📢 Webinar Alert! Reliability Automation - AI, ML, & Workflows in Incident Management. Register Here
Chapter
10

Best Practices for On-Call Scheduling Software

March 27, 2024
10
 min read

In the fast-paced and ever-changing Information technology sector, 24-hour on-call service is necessary for any business that counts on uninterrupted application and service delivery. Technical issues can arise anytime, and having the right people on call is needed to ensure that problems are resolved promptly and effectively.

At a global scale where operations span the full spectrum of time zones, with multiple systems hosted at many sites, having the right tool to manage and organize your on-call schedule and teams is essential.

Properly coordinating the resources required to effectively execute on-call service at this scale is a real challenge.

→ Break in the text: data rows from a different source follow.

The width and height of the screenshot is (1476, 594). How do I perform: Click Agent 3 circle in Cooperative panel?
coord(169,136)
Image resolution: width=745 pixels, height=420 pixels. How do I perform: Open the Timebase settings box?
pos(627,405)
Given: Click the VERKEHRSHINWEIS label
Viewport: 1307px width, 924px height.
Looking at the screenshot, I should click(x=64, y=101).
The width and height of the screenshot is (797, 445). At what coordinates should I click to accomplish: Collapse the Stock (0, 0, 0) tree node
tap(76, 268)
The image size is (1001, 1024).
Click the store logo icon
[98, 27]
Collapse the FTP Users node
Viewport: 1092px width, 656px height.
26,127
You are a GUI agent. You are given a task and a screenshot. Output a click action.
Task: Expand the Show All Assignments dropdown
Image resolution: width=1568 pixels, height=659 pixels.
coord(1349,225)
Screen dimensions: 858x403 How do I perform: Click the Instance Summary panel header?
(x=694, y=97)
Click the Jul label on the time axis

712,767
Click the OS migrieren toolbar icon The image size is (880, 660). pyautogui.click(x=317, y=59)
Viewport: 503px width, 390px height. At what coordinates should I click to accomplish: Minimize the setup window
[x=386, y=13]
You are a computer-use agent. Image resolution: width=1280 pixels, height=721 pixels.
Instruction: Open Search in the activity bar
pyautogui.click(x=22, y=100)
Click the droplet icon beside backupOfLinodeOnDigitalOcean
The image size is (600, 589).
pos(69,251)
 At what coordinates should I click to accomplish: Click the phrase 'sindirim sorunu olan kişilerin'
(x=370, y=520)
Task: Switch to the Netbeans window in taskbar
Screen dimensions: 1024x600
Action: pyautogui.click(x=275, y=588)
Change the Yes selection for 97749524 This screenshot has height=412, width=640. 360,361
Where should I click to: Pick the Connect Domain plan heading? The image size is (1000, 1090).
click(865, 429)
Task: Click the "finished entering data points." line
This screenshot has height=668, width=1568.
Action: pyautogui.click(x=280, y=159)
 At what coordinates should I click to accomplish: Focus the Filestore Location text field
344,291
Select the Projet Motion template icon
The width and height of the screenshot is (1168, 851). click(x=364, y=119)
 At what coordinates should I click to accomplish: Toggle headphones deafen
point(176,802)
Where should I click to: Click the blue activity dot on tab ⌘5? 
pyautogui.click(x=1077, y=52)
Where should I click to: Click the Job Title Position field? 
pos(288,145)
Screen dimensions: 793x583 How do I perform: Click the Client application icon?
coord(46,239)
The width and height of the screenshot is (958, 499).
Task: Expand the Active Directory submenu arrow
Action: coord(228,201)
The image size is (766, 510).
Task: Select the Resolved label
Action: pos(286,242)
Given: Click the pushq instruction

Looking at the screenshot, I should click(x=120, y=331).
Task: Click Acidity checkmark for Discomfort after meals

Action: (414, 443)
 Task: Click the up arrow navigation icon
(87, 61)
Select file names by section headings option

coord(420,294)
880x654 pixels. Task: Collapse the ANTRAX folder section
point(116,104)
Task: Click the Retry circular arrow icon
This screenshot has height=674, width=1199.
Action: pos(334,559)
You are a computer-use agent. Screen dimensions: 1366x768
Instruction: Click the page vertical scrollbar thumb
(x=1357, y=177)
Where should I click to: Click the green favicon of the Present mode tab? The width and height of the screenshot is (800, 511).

On-call scheduling software can help organizations sort through the complexities, improve operations, and deliver better user experience.

This article will discuss the benefits of on-call scheduling software and explore schedule design and best practices for managing on-call rotations at scale.

Summary of key on-call scheduling software concepts

The table below summarizes five important concepts related to on-call scheduling software and 24-hour on-call service.

Concept Description
Schedule design A schedule should consider customers' locations and time zones. With that information in place, you can start forming a team of experts with the skills and knowledge of the systems that are most prone to incidents. Historical data from previous incidents will help identify these areas.
Staff availability and schedule rotation Recurring on-call schedules can improve staff management by reducing confusion and uncertainty. They also help anticipate upcoming absences and emergencies, ensuring the right people are available to handle issues.
Incident detection Effective and accurate alerts are critical to detecting incidents. Without them, SREs are left to monitor systems on their own and could easily miss a serious problem. Always ensure you have alerts configured and that your monitoring and alerting system is working as expected.
Special occasions On-call teams receive more calls during peak periods such as holidays, End-of-Month and End-of-Year, Black Friday, seasonal sales, and other events. This is due to increased traffic and volume of transactions in systems, which can lead to incidents.
Escalations As a standby manager, you must know when, how, and to whom you must escalate when certain conditions are met for an incident. You should be able to escalate and delegate the incident handling easily and logically.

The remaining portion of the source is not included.